练习要求 –
a: HDU 6076 题解的开头注释里,"题意:"下面列出了哪几条内容?请全部列出。
b: HDU 6076 题解注释中以"分析:"开头的那一段,怎样改写成简短的要点列表并保留其中的公式和结论?

/*
HDU 6076 - Security Check [ DP,二分 ] | 2017 Multi-University Training Contest 4
题意:
给出两个检票序列 A[N], B[N]
规定 abs(A[i]-B[j]) <= k 的i,j不能同时检票
求最少的检票时间
限制 N<= 6e4, k <= 10
分析:
f(i,j) 为检票至i,j的时间
则 f(i,j) = f(i-1,j-1) + 1 , abs(A[i]-B[j]) > k
= min(f(i-1,j), f(i,j-1)) + 1 , abs(A[i]-B[j]) <= k
对于第二项,由于k小,可DP
对于第一项,可以二分最大的 t 使得 f(i,j) = f(i-t,j-t) + t 成立
那么 f(i-t,j-t) 就是第二项的了
*/
#include <bits/stdc++.h>
using namespace std;
const int N = 60005;
vector<int> G[N<<1];
int dp[N][25];
int a[N], b[N], pos[N];
int t, n, k;
int f(int n, int m)
{
if (n == 0 || m == 0) return n+m;
if (abs(a[n]-b[m]) > k)
{
int t = lower_bound(G[m-n+N].begin(), G[m-n+N].end(), n) - G[m-n+N].begin();
if (t == 0) return max(n, m);
t = G[m-n+N][t-1];
return f(t, m-n+t) + n-t;
}
else
{
int t = b[m]-a[n]+k;
if (dp[m][t] == -1)
dp[m][t] = min(f(n-1, m), f(n, m-1)) + 1;
return dp[m][t];
}
}
int main()
{
scanf("%d", &t);
while (t--)
{
for (int i = 0; i < N<<1; i++) G[i].clear();
memset(dp, -1, sizeof(dp));
scanf("%d%d", &n, &k);
for (int i = 1; i <= n; i++)
{
scanf("%d", &a[i]);
pos[a[i]] = i;
}
for (int i = 1; i <= n; i++) scanf("%d", &b[i]);
for (int i = 1; i <= n; i++)
for (int j = max(1, b[i]-k); j <= min(n, b[i]+k); j++)
{
G[i-pos[j]+N].push_back(pos[j]);
}
for (int i = 0; i < N<<1; i++) sort(G[i].begin(), G[i].end());
int ans = f(n, n);
printf("%d\n", ans);
}
}

已给材料 –
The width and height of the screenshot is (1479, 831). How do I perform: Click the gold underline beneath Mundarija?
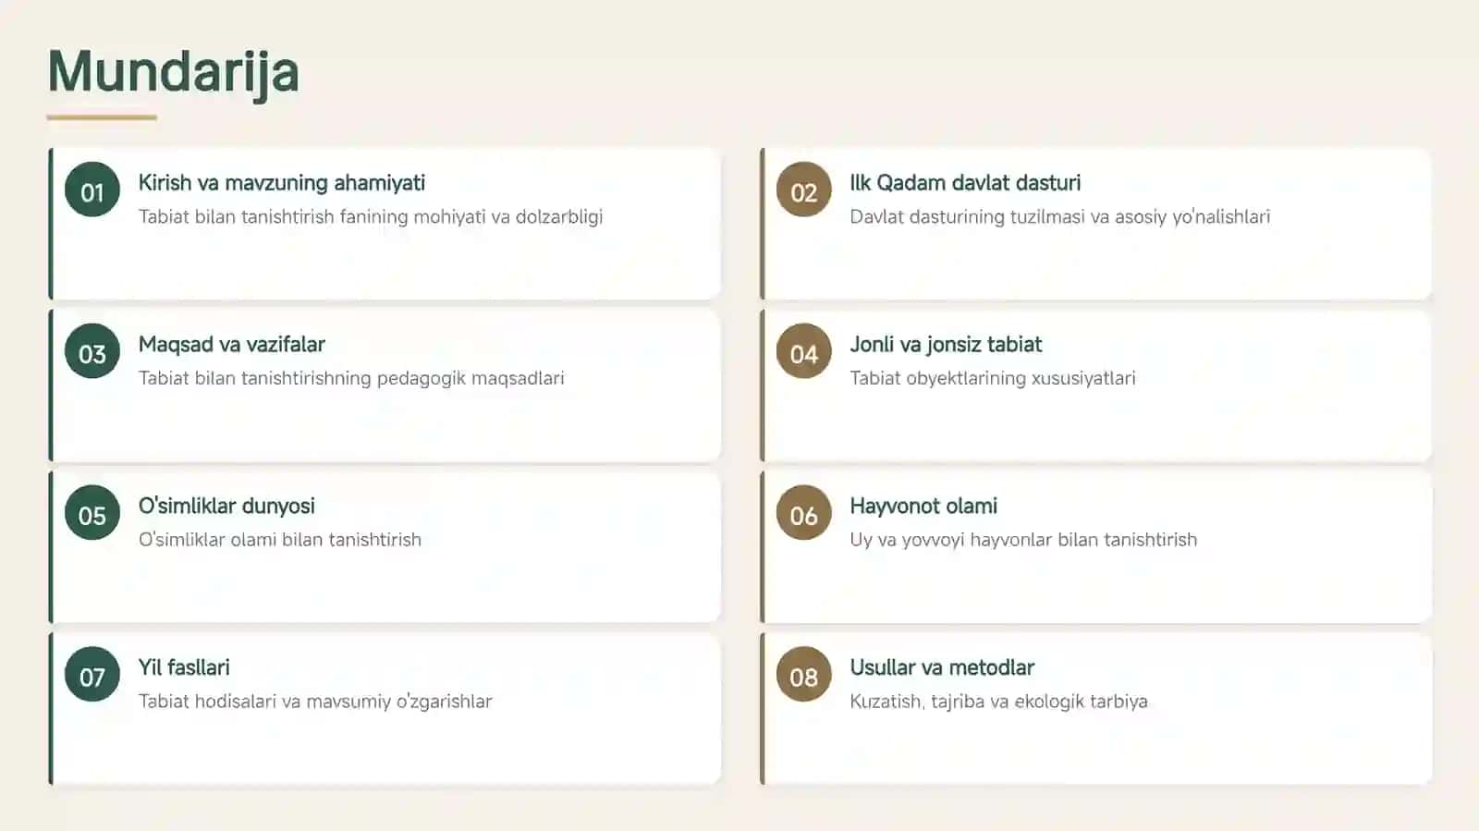tap(102, 117)
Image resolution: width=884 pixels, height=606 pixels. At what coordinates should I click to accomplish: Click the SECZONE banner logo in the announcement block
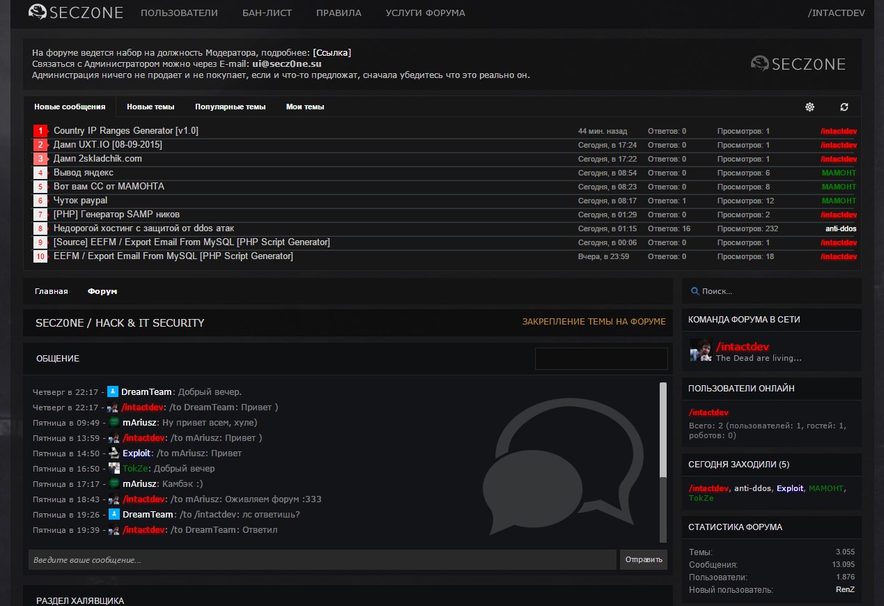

参考答案 –
a:
1. 给出两个检票序列 A[N], B[N]
2. 规定 abs(A[i]-B[j]) <= k 的i,j不能同时检票
3. 求最少的检票时间
4. 限制 N<= 6e4, k <= 10

b:
- 设 f(i,j) 为检票至 i、j 的时间。
- 当 abs(A[i]-B[j]) > k 时,f(i,j) = f(i-1,j-1) + 1。
- 当 abs(A[i]-B[j]) <= k 时,f(i,j) = min(f(i-1,j), f(i,j-1)) + 1;由于 k 小,这一项可 DP。
- 对于第一项,可二分最大的 t,使 f(i,j) = f(i-t,j-t) + t 成立,于是 f(i-t,j-t) 就属于第二项。